The Steam Machine will apparently come in different versions, in keeping with Valve’s long-held admiration for open-source computing and Linux, and the PC audience’s penchant for customization. Valve said in its announcement that it will be working with a number of vendors who each will produce machines that focus on factors like size, price and quietness.
It’s here where Valve differs markedly from the consoles whose space it is attempting to enter because historically, one key advantage consoles have had over PCs is that the hardware is of uniform design. This saves developers from the costly work of having to account for different user configurations and it also guarantees the user experience will be consistent and relatively hassle free. Some are puzzled by Valve’s direction.
“The advantage of a console is … you don’t have to worry about upgrades and ‘Do I have this version to play that version?’ and all this kind of stuff,” says Jason Della Rocca, co-founder of Montreal-based Execution Labs. ”So I thought that was a weird choice because the way technology is today I can take the computer that is in front of me right now and plug it into my TV and then I’m playing all my Steam games on the TV. If the advantage is to sort of streamline the experience, then they really should have just provided one box and said, ‘Here’s the box,’ and away you go.”
Heitzmann voices a similar concern, although more from an operational point of view. Calling the strategy “odd,” he notes that hardware is a very different business from software. “A number of different SKUs could be difficult.”
Price point will be key in determining whether or not Steam Machine competes against the incumbent consoles or occupies a niche above them. The latter is more likely, say some observers, because of the nature of the components needed to run high-end PC games. In this case, it’s unlikely to pose much of a threat to the PlayStation 4 or Xbox One, says Harding-Rolls. It otherwise needs a killer feature, but so far nothing has been announced by Valve.

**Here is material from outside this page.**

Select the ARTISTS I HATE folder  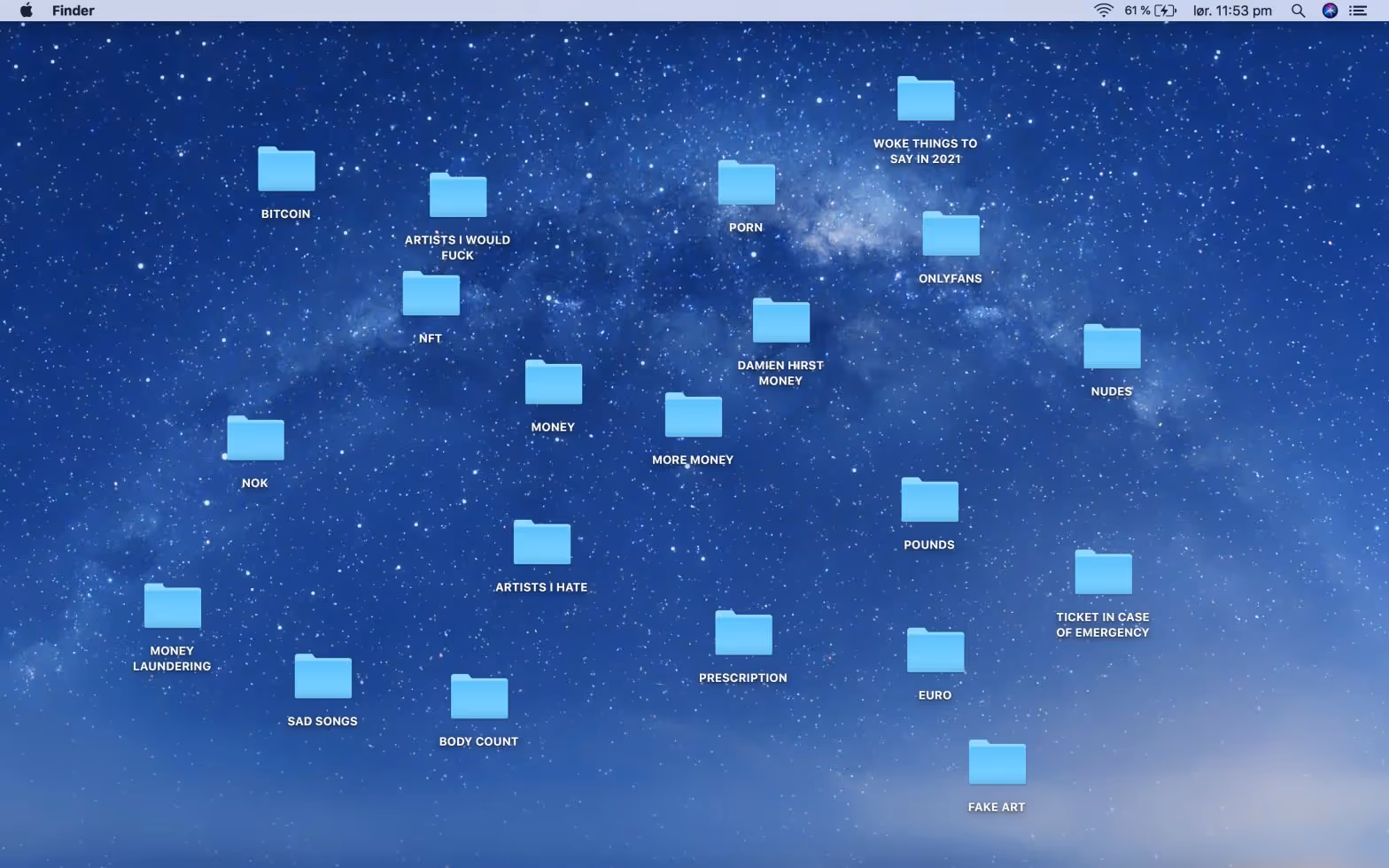(x=541, y=543)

“Where we feel it could become very interesting is if there is a potential to roll out a streaming based service, which means that you wouldn’t have to execute everything client side, on the box. If you could bring games through Steam on to the TV through a streaming solution that works sufficiently, then that obviously becomes a very significant competitive threat to the consoles. So you can then roll out a much cheaper box in that category.”
(Once again, all the players seem to feeding off each other’s moves. In June 2012, Sony purchased streaming company Gaikai for US$380 million and will use the technology to deliver games via streaming. And though light on explanation, Microsoft has announced that its Xbox One will use the cloud to deliver some content as well.)

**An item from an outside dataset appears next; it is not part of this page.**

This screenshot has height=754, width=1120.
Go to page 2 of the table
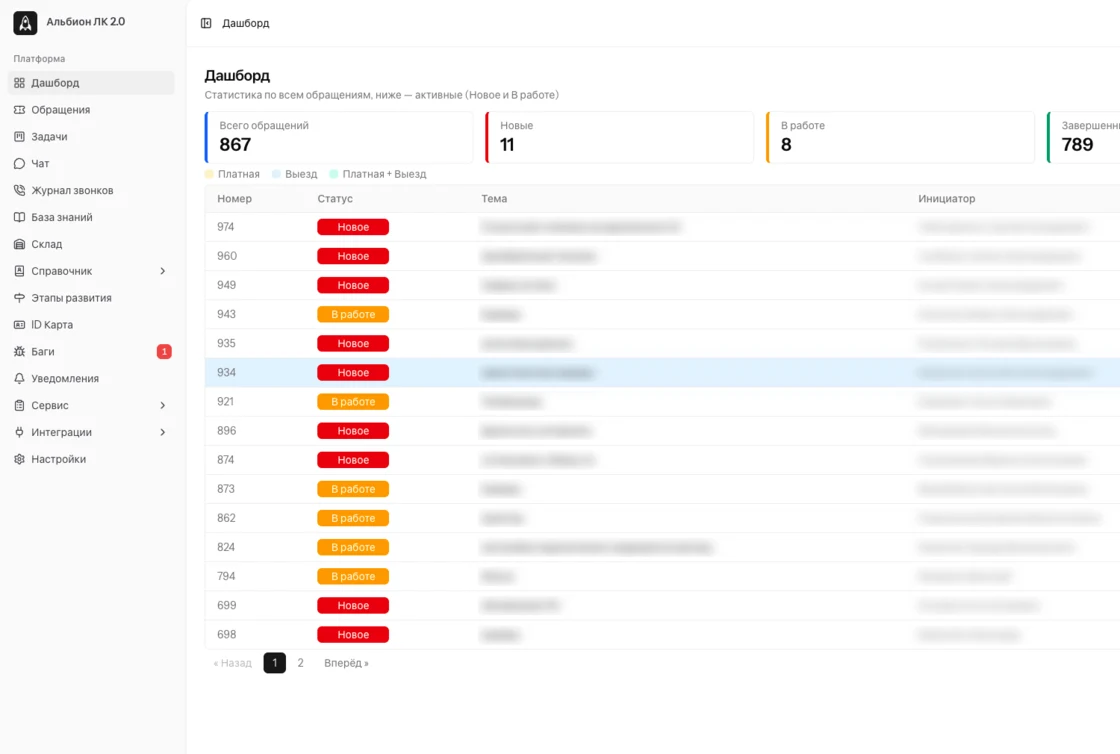point(301,663)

It’s still early and in typical Valve fashion, details were handed out in a mysterious reveal over the course of a week, so how the company plans to execute on its strategy and fund it is unclear. Valve has made no announcements about seeking additional capital in the public markets or going public. But without the pressure from investors to make quarterly numbers, Valve co-founder and boss Gabe Newell has always had the advantage of working at his own pace and in his own way (frustratingly so for some fans of the company’s generally critically acclaimed games) .
Nevertheless, says Della Rocca, “They are quite courageous. They do have a certain level of boldness to them that they’re willing to sort of gamble on certain ideas. … It may fail completely—who knows until it happens. Or it may in fact be revolutionary and really kind of steal the thunder from Xbox and PlayStation.”